Someone in a lab suit holding a semiconductor.

Image source: Getty Images.

Rivals, or business partners?

The semiconductor industry, which is on pace to reach $600 billion in global spending this year, is a complex and interconnected web of engineering companies, manufacturing operations, raw material suppliers, and shipping and logistics. It's no secret Nvidia's rise to power as a leader in data center computing has been at the expense of Intel, which has been losing market share on this front. But Intel could remain highly relevant on new fronts besides semiconductor engineering.

Sure, Intel has responded to Nvidia's rise by announcing its own GPUs (graphics processing units). Nevertheless, the crux of Intel's strategy in the coming years has centered less on engineering new chip designs and more on fabrication -- especially as a fab partner to companies like Nvidia that outsource manufacturing. When asked about Intel's fab business plans in a meeting with reporters last week, Huang said that Intel has been an "excellent partner." In fact, Huang said Intel helped build the first-gen Omniverse computers, the OVX PODs used in data centers for creating "digital twins" of real-world spaces. 

Commenting further on the matter, Huang said Intel is "interested in us using their foundries," and that Nvidia is "very interested in exploring it." Currently, Nvidia sends a great deal of its fabrication needs to Taiwan Semiconductor Manufacturing (TSM -0.28%), which commands over 50% of global chip fab market share. Huang mentioned TSMC's strength has been in its ability to "dance" with over 300 chip design partners. Intel has historically focused on manufacturing its own chips, not those from rivals. Making this switch will be a big challenge.

Nevertheless, it seems the two companies are in talks to pair up on this front. It will take years for Intel to complete construction of its new facilities, staff them, and then ramp up production of chips. But Nvidia's comments are a good early sign that Intel's shift in strategy will eventually pay off.

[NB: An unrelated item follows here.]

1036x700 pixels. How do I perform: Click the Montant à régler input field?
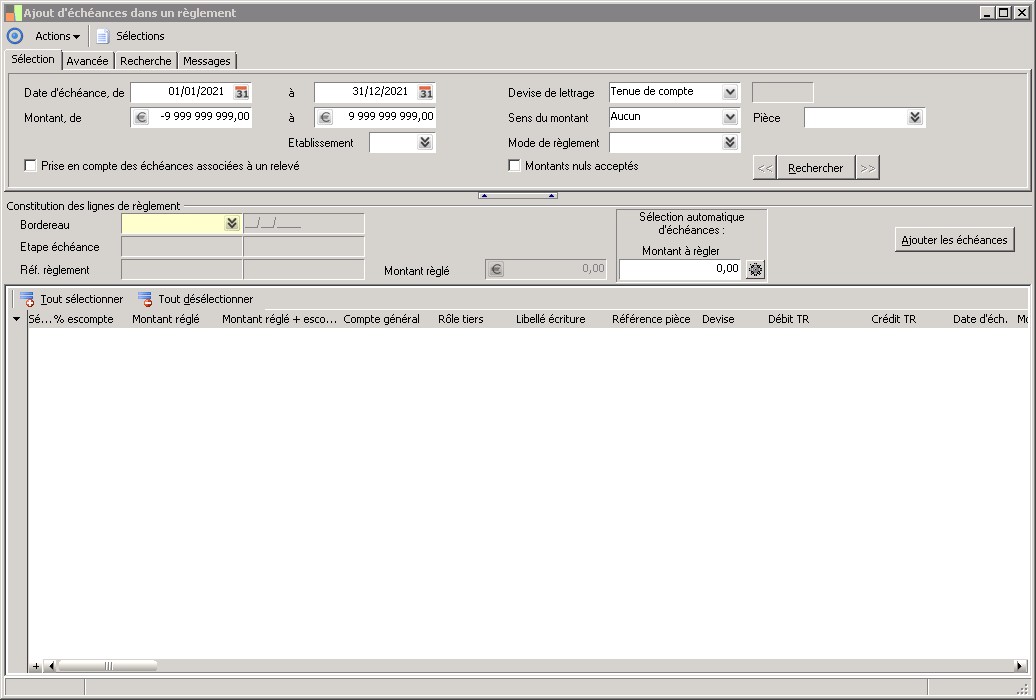[680, 269]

Diversifying is critical to future chip industry security

The chip shortage the world is currently experiencing is the result of several factors. On the supply side, there simply weren't enough chips available after early pandemic lockdowns, a result of the U.S.-China trade war a few years ago followed by temporary shutdowns of chip fabs around the world in response to COVID-19. And as for demand, semiconductors have become increasingly critical components to literally everything, and needs are only going up as complex products like autos increase the number of electronic parts in their assembly. 

In light of this chip shortage, a key to Nvidia being able to grow at such a fast pace last year (sales were up 61%) was redundancy. Huang said every layer of the business has built-in redundancy, from the design of the chips themselves to supply chain outlets to foundry partners. If one system or supply partner fails, another is waiting in the wings as backup. 

Building more redundancy into the system is critical, and not just for Nvidia but for the entire semiconductor industry. As efficient as it has been to rely on specialized foundry giants like TSMC, the pandemic and now Russia's invasion of Ukraine have illustrated the need for companies to localize some of their chip manufacturing (and supply of basic products and raw materials in general). In addition to committing to new U.S. fab construction, Intel also recently unveiled 33 billion euros in spending in Europe on chip research and manufacturing. If Nvidia wants more built-in redundancy, Intel is rising to fill that need. 

It makes perfect sense that fast-growing Nvidia, Intel, and other semiconductor companies would upgrade their status from "competitors" to "frenemies." Chips are the basic building blocks of all computing technology, and securing their availability is a matter of business and economic security. Look for more updates on these negotiations in the years ahead as Intel begins construction on its new foundry business.